书面请求 1:
根据节选内容,要让Flink SQL客户端识别并加载自定义的Connector,需要使用哪种机制?
书面请求 2:
请判断下列各项说法是否与节选内容相符,逐项回答"是"或"否",并原文引用起决定作用的字句:(a) 扩展新的SQL Connector时,要在项目的resources目录下创建META-INF.services文件;(b) 自定义Factory只需继承接口,不必实现任何方法;(c) 实现具体的Source和Sink时,可能需要编写自定义的函数。
书面请求 3:
请把节选内容中从"通常我们直接使用Flink的"到"ionalOptions等。"的部分原样重新输入。

*** 节选内容

Flink系列-SQL connector扩展以及DataGenTableSourceFactory源码走读

一 、说明

        通常我们直接使用Flink的sql进行实时任务开发,经常会遇到扩展新的数据源端或者目标端的场景,或者需要了解connector的一些源码机制,方便开发和定位问题。 

      如何扩展新增Sql connector呢?

扩展Apache Flink的新SQL Connector主要涉及以下几个步骤:

  1. 定义动态工厂类:自定义Factory需要继承DynamicTableSinkFactoryDynamicTableSourceFactory接口,实现相关的方法,如createDynamicTableSinkfactoryIdentifierrequiredOptionsoptionalOptions等。

  2. 实现具体的Source和Sink:根据需要连接的数据存储或服务,实现具体的DynamicTableSinkDynamicTableSource。这可能涉及到编写自定义的SinkFunctionSourceFunction

  3. 使用Java SPI机制:通过在项目的resources目录下创建META-INF.services文件,并添加org.apache.flink.table.factories.Factory的实现类全路径,使得Flink SQL客户端能够识别并加载自定义的Connector。

二、Flink原生自带的DataGenTableSourceFactory如何实现的呢?

******
*** 原始数据

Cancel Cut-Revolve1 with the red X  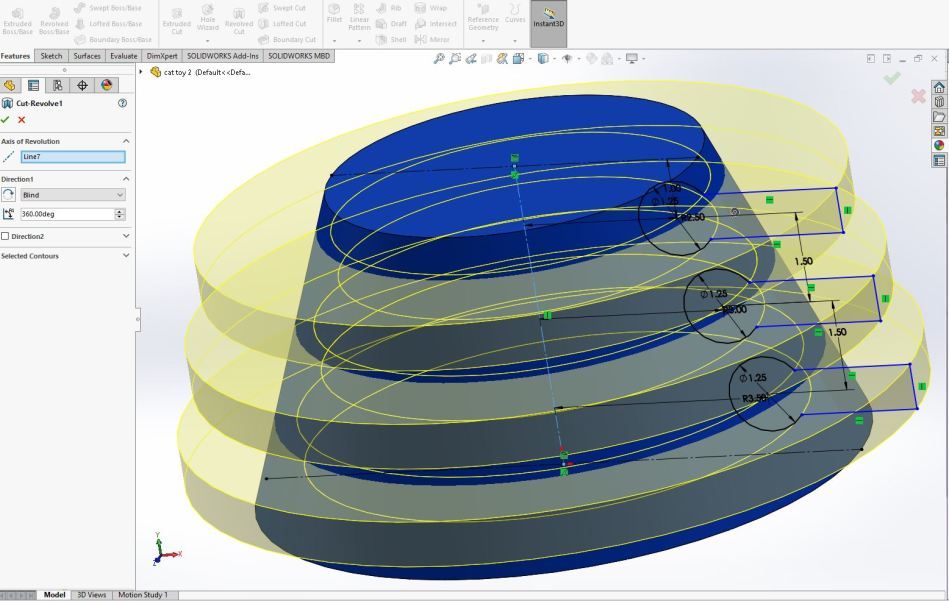tap(22, 120)

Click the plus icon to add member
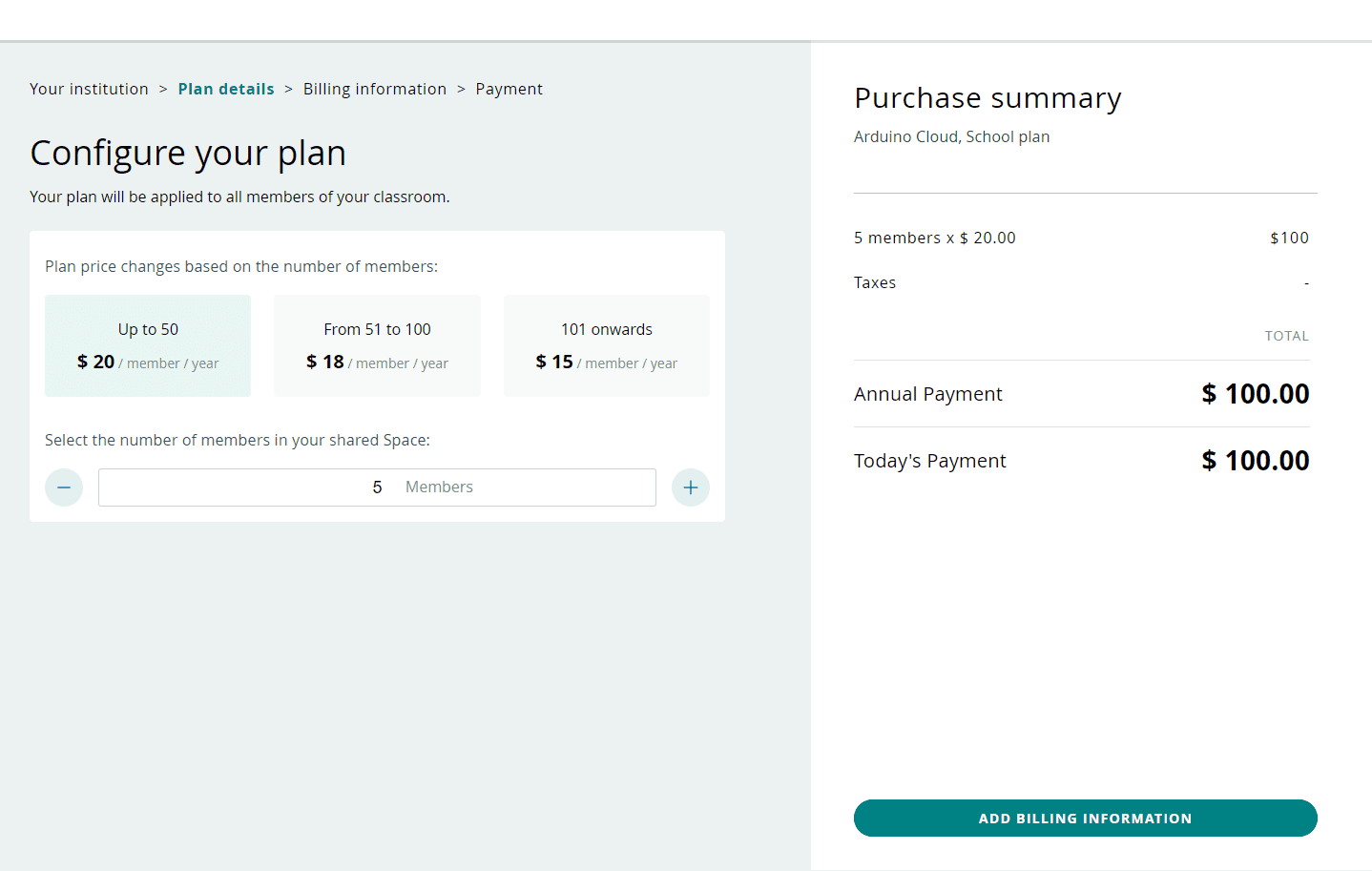[690, 487]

******

书面回答 1:
Java SPI机制。

书面回答 2:
(a) 是,"通过在项目的resources目录下创建META-INF.services文件"。
(b) 否,"实现相关的方法"。
(c) 是,"这可能涉及到编写自定义的"。

书面回答 3:
通常我们直接使用Flink的sql进行实时任务开发,经常会遇到扩展新的数据源端或者目标端的场景,或者需要了解connector的一些源码机制,方便开发和定位问题。 

      如何扩展新增Sql connector呢?

扩展Apache Flink的新SQL Connector主要涉及以下几个步骤:

  1. 定义动态工厂类:自定义Factory需要继承DynamicTableSinkFactoryDynamicTableSourceFactory接口,实现相关的方法,如createDynamicTableSinkfactoryIdentifierrequiredOptionsoptionalOptions等。